# INSTRUCTIONS TO FOLLOW
Copy every record exactly, with nothing left out.

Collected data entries
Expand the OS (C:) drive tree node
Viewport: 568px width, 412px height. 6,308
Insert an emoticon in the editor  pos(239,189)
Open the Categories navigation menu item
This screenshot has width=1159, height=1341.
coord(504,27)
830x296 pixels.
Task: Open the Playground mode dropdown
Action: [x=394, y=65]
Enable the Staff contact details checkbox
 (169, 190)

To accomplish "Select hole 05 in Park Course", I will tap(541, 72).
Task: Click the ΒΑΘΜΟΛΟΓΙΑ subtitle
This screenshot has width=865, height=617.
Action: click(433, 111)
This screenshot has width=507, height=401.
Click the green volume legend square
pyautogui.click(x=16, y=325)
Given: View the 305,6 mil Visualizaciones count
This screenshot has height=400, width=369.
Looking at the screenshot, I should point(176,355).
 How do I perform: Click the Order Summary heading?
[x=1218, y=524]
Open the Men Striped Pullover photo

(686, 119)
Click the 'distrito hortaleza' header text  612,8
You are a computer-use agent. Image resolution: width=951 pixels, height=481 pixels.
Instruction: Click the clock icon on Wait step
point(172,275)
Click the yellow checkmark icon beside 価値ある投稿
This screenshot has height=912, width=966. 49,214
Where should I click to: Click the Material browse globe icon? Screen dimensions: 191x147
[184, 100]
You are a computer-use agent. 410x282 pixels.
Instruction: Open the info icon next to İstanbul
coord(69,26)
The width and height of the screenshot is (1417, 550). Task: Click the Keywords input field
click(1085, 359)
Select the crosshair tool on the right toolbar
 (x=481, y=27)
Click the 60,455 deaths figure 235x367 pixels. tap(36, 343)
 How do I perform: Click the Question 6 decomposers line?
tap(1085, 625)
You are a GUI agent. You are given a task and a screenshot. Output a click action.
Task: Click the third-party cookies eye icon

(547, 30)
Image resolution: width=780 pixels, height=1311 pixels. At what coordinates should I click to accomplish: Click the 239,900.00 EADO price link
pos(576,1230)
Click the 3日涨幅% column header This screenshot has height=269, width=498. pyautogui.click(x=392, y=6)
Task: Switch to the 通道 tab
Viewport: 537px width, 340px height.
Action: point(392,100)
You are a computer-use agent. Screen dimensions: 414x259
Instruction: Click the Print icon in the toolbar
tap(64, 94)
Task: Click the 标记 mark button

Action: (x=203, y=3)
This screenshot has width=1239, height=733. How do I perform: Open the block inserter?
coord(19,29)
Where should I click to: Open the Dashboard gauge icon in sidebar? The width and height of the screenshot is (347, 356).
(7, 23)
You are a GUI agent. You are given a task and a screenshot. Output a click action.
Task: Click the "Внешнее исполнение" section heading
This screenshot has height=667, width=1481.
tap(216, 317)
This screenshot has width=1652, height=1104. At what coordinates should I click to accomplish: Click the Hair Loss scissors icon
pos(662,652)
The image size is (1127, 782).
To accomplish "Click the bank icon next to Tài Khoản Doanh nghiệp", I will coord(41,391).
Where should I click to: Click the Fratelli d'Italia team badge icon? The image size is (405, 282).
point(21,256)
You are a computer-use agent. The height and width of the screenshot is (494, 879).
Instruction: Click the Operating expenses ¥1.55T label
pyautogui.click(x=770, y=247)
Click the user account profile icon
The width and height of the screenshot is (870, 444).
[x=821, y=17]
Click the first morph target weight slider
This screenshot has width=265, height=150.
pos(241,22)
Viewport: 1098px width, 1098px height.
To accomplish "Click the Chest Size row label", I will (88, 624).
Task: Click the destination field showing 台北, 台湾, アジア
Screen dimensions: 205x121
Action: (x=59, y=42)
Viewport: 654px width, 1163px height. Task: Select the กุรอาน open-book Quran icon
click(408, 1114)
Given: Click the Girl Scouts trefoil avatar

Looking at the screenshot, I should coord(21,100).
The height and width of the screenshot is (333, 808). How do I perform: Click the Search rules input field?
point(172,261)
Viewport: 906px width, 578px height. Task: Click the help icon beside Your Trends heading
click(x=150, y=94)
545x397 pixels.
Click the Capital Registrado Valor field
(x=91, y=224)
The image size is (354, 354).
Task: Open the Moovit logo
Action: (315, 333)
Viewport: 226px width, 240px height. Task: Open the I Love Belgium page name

# RESPONSE TO THIS TASK
Expand the OS (C:) drive tree node
Viewport: 568px width, 412px height. 6,308
Insert an emoticon in the editor  pos(239,189)
Open the Categories navigation menu item
This screenshot has width=1159, height=1341.
coord(504,27)
830x296 pixels.
Task: Open the Playground mode dropdown
Action: [x=394, y=65]
Enable the Staff contact details checkbox
 (169, 190)

To accomplish "Select hole 05 in Park Course", I will tap(541, 72).
Task: Click the ΒΑΘΜΟΛΟΓΙΑ subtitle
This screenshot has width=865, height=617.
Action: click(433, 111)
This screenshot has width=507, height=401.
Click the green volume legend square
pyautogui.click(x=16, y=325)
Given: View the 305,6 mil Visualizaciones count
This screenshot has height=400, width=369.
Looking at the screenshot, I should point(176,355).
 How do I perform: Click the Order Summary heading?
[x=1218, y=524]
Open the Men Striped Pullover photo

(686, 119)
Click the 'distrito hortaleza' header text  612,8
You are a computer-use agent. Image resolution: width=951 pixels, height=481 pixels.
Instruction: Click the clock icon on Wait step
point(172,275)
Click the yellow checkmark icon beside 価値ある投稿
This screenshot has height=912, width=966. 49,214
Where should I click to: Click the Material browse globe icon? Screen dimensions: 191x147
[184, 100]
You are a computer-use agent. 410x282 pixels.
Instruction: Open the info icon next to İstanbul
coord(69,26)
The width and height of the screenshot is (1417, 550). Task: Click the Keywords input field
click(1085, 359)
Select the crosshair tool on the right toolbar
 (x=481, y=27)
Click the 60,455 deaths figure 235x367 pixels. tap(36, 343)
 How do I perform: Click the Question 6 decomposers line?
tap(1085, 625)
You are a GUI agent. You are given a task and a screenshot. Output a click action.
Task: Click the third-party cookies eye icon

(547, 30)
Image resolution: width=780 pixels, height=1311 pixels. At what coordinates should I click to accomplish: Click the 239,900.00 EADO price link
pos(576,1230)
Click the 3日涨幅% column header This screenshot has height=269, width=498. pyautogui.click(x=392, y=6)
Task: Switch to the 通道 tab
Viewport: 537px width, 340px height.
Action: point(392,100)
You are a computer-use agent. Screen dimensions: 414x259
Instruction: Click the Print icon in the toolbar
tap(64, 94)
Task: Click the 标记 mark button

Action: (x=203, y=3)
This screenshot has width=1239, height=733. How do I perform: Open the block inserter?
coord(19,29)
Where should I click to: Open the Dashboard gauge icon in sidebar? The width and height of the screenshot is (347, 356).
(7, 23)
You are a GUI agent. You are given a task and a screenshot. Output a click action.
Task: Click the "Внешнее исполнение" section heading
This screenshot has height=667, width=1481.
tap(216, 317)
This screenshot has width=1652, height=1104. At what coordinates should I click to accomplish: Click the Hair Loss scissors icon
pos(662,652)
The image size is (1127, 782).
To accomplish "Click the bank icon next to Tài Khoản Doanh nghiệp", I will coord(41,391).
Where should I click to: Click the Fratelli d'Italia team badge icon? The image size is (405, 282).
point(21,256)
You are a computer-use agent. The height and width of the screenshot is (494, 879).
Instruction: Click the Operating expenses ¥1.55T label
pyautogui.click(x=770, y=247)
Click the user account profile icon
The width and height of the screenshot is (870, 444).
[x=821, y=17]
Click the first morph target weight slider
This screenshot has width=265, height=150.
pos(241,22)
Viewport: 1098px width, 1098px height.
To accomplish "Click the Chest Size row label", I will (88, 624).
Task: Click the destination field showing 台北, 台湾, アジア
Screen dimensions: 205x121
Action: (x=59, y=42)
Viewport: 654px width, 1163px height. Task: Select the กุรอาน open-book Quran icon
click(408, 1114)
Given: Click the Girl Scouts trefoil avatar

Looking at the screenshot, I should coord(21,100).
The height and width of the screenshot is (333, 808). How do I perform: Click the Search rules input field?
point(172,261)
Viewport: 906px width, 578px height. Task: Click the help icon beside Your Trends heading
click(x=150, y=94)
545x397 pixels.
Click the Capital Registrado Valor field
(x=91, y=224)
The image size is (354, 354).
Task: Open the Moovit logo
Action: (315, 333)
Viewport: 226px width, 240px height. Task: Open the I Love Belgium page name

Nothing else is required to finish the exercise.